## 1 Introduction

Large language models (LLMs) are becoming a crucial building block in developing powerful agents that utilize LLMs for reasoning, tool usage, and adapting to new observations (Yao et al., 2022; Xi et al., 2023; Wang et al., 2023b) in many real-world tasks. Given the expanding tasks that could benefit from LLMs and the growing task complexity, an intuitive approach to scale up the power of agents is to use multiple agents that cooperate. Prior work suggests that multiple agents can help encourage divergent thinking (Liang et al., 2023), improve factuality and reasoning (Du et al., 2023), and provide validation (Wu et al., 2023). In light of the intuition and early evidence of promise, it is intriguing to ask the following question: how can we facilitate the development of LLM applications that could span a broad spectrum of domains and complexities based on the multi-agent approach?
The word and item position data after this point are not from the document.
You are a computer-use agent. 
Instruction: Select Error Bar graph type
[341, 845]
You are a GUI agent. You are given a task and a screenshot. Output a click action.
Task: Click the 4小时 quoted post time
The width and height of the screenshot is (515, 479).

Our insight is to use multi-agent conversations to achieve it. There are at least three reasons confirming its general feasibility and utility thanks to recent advances in LLMs: First, because chatoptimized LLMs (e.g., GPT-4) show the ability to incorporate feedback, LLM agents can cooperate through conversations with each other or human(s), e.g., a dialog where agents provide and seek reasoning, observations, critiques, and validation. Second, because a single LLM can exhibit a broad range of capabilities (especially when configured with the correct prompt and inference settings), conversations between differently configured agents can help combine these broad LLM capabilities in a modular and complementary manner. Third, LLMs have demonstrated ability to solve complex tasks when the tasks are broken into simpler subtasks. Multi-agent conversations can enable this partitioning and integration in an intuitive manner. How can we leverage the above insights and support different applications with the common requirement of coordinating multiple agents, potentially backed by LLMs, humans, or tools exhibiting different capacities? We desire a multi-agent conversation framework with generic abstraction and effective implementation that has the flexibility to satisfy different application needs. Achieving this requires addressing two critical questions: (1) How can we design individual agents that are capable, reusable, customizable, and effective in multi-agent collaboration? (2) How can we develop a straightforward, unified interface that can accommodate a wide range of agent conversation patterns? In practice, applications of varying complexities may need distinct sets of agents with specific capabilities, and may require different conversation patterns, such as single- or multi-turn dialogs, different human involvement modes, and static vs. dynamic conversation. Moreover, developers may prefer the flexibility to program agent interactions in natural language or code. Failing to adequately address these two questions would limit the framework's scope of applicability and generality.

While there is contemporaneous exploration of multi-agent approaches, 3 we present AutoGen , a generalized multi-agent conversation framework (Figure 1), based on the following new concepts.

- 1 Customizable and conversable agents. AutoGen uses a generic design of agents that can leverage LLMs, human inputs, tools, or a combination of them. The result is that developers can easily and quickly create agents with different roles (e.g., agents to write code, execute code, wire in human feedback, validate outputs, etc.) by selecting and configuring a subset of built-in capabilities. The agent's backend can also be readily extended to allow more custom behaviors. To make these agents suitable for multi-agent conversation, every agent is made conversable -they can receive, react, and respond to messages. When configured properly, an agent can hold multiple turns of conversations with other agents autonomously or solicit human inputs at certain rounds, enabling human agency and automation. The conversable agent design leverages the strong capability of the most advanced LLMs in taking feedback and making progress via chat and also allows combining capabilities of LLMs in a modular fashion. (Section 2.1)
- 2 Conversation programming. A fundamental insight of AutoGen is to simplify and unify complex LLM application workflows as multi-agent conversations. So AutoGen adopts a programming paradigm centered around these inter-agent conversations. We refer to this paradigm as conversation programming , which streamlines the development of intricate applications via two primary steps: (1) defining a set of conversable agents with specific capabilities and roles (as described above); (2) programming the interaction behavior between agents via conversationcentric computation and control . Both steps can be achieved via a fusion of natural and programming languages to build applications with a wide range of conversation patterns and agent behaviors. AutoGen provides ready-to-use implementations and also allows easy extension and experimentation for both steps. (Section 2.2)

3 We refer to Appendix A for a detailed discussion.